To model visual search tasks that mandate finding a stimulus in an array would require a generative model with ‘location’ hidden states for each object, and that predicts both central and peripheral visual outcomes based upon the fixation location and object locations. This could in principle accommodate ‘straight to the target’ behaviour in visual search tasks without the need for learning. An alternative would be to infer only the second order statistics associated with different peripheral spatial locations, without having to make explicit predictions about the content69. This sort of inference, thought to underwrite phenomena like figure-ground segregation, implicitly estimates the ambiguity of each location in space, an important component of salience. This has the potential to drive saccades to locations in peripheral vision through an apparently exogenous attentional process.

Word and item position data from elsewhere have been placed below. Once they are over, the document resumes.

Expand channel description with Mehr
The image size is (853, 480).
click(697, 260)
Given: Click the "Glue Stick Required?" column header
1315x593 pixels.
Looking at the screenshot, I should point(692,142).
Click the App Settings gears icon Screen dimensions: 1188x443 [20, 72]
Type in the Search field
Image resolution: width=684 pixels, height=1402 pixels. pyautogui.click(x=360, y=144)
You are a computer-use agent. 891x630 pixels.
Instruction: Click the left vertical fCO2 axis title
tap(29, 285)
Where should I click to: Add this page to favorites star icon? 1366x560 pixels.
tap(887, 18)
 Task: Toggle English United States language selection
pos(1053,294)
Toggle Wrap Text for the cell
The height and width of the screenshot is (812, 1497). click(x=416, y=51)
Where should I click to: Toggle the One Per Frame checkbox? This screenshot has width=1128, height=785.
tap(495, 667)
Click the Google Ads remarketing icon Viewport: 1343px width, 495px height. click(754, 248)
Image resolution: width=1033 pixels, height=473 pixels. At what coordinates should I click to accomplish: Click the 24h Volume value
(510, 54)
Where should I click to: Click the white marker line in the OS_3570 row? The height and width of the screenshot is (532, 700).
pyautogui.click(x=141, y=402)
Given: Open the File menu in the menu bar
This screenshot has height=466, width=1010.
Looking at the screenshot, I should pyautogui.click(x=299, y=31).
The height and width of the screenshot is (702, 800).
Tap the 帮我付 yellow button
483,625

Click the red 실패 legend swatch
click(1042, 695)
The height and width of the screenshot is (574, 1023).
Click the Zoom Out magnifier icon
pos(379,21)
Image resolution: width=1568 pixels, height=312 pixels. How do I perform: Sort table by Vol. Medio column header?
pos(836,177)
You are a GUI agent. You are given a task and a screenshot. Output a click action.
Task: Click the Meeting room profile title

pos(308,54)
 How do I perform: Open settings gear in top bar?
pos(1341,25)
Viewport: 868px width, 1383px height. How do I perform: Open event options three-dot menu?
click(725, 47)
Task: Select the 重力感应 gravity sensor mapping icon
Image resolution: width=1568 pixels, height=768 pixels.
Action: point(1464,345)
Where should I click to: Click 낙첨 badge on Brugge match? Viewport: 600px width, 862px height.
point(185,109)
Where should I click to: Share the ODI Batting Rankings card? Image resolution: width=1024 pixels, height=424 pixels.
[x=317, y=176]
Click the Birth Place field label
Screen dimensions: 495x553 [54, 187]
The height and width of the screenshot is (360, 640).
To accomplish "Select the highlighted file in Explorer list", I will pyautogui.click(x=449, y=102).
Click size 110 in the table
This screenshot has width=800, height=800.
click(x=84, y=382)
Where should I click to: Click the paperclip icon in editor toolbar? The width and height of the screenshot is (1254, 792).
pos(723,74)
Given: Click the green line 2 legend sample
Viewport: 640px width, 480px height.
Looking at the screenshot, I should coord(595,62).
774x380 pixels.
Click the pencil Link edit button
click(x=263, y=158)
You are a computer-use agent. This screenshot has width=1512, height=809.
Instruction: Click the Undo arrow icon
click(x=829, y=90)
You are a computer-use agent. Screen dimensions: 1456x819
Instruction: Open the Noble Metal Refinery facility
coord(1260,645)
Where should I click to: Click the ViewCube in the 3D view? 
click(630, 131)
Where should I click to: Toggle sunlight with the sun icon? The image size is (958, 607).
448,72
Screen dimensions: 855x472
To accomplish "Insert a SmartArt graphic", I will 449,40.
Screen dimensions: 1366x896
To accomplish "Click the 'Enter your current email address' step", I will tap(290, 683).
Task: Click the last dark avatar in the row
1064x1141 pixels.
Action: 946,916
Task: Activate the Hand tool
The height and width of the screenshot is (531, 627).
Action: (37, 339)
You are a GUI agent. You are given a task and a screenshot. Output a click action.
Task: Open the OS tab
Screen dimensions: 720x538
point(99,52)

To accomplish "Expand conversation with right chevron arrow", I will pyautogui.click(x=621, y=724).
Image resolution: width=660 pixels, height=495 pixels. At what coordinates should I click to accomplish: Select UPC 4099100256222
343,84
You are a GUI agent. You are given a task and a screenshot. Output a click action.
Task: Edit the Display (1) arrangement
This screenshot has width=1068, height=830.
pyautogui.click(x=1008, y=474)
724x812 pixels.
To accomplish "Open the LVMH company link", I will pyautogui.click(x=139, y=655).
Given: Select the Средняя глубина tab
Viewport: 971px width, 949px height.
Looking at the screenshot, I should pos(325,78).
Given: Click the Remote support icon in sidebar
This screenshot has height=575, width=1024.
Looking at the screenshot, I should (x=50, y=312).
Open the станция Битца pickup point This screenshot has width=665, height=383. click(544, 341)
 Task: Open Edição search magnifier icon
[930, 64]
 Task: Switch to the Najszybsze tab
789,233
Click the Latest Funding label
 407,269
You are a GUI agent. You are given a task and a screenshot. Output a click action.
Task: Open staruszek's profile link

This work has some limitations. The visual search tasks that we have considered are fairly simple tasks. More complicated tasks – that involve viewing of natural scenes – may have many more rules (or instructions) to consider than the contingencies considered in our tasks. We have not attempted to distinguish the potential causes of aberrant exploratory behaviours in ASD and schizophrenia. Nevertheless, this MDP model of active inference has the potential to differentiate between abnormal behaviours with distinct causes70.

Conclusion

This theoretical work has illustrated the computational mechanisms that may underwrite selective attention that contextualises visual exploration and expected information gain. Contextual exploration requires attentional mechanisms that highlight relevant sources of information. Under active inference, attention can be thought of as the precision of sensory signals given their hidden causes. We appealed to this aspect of active inference by making the precision of the likelihood mapping between sensory signals and their hidden causes context-dependent. This allowed us to show that context-driven exploration arises as a result of down-weighting the precision of the context-irrelevant sensory signals, while maintaining the precision of the context-relevant sensory signals.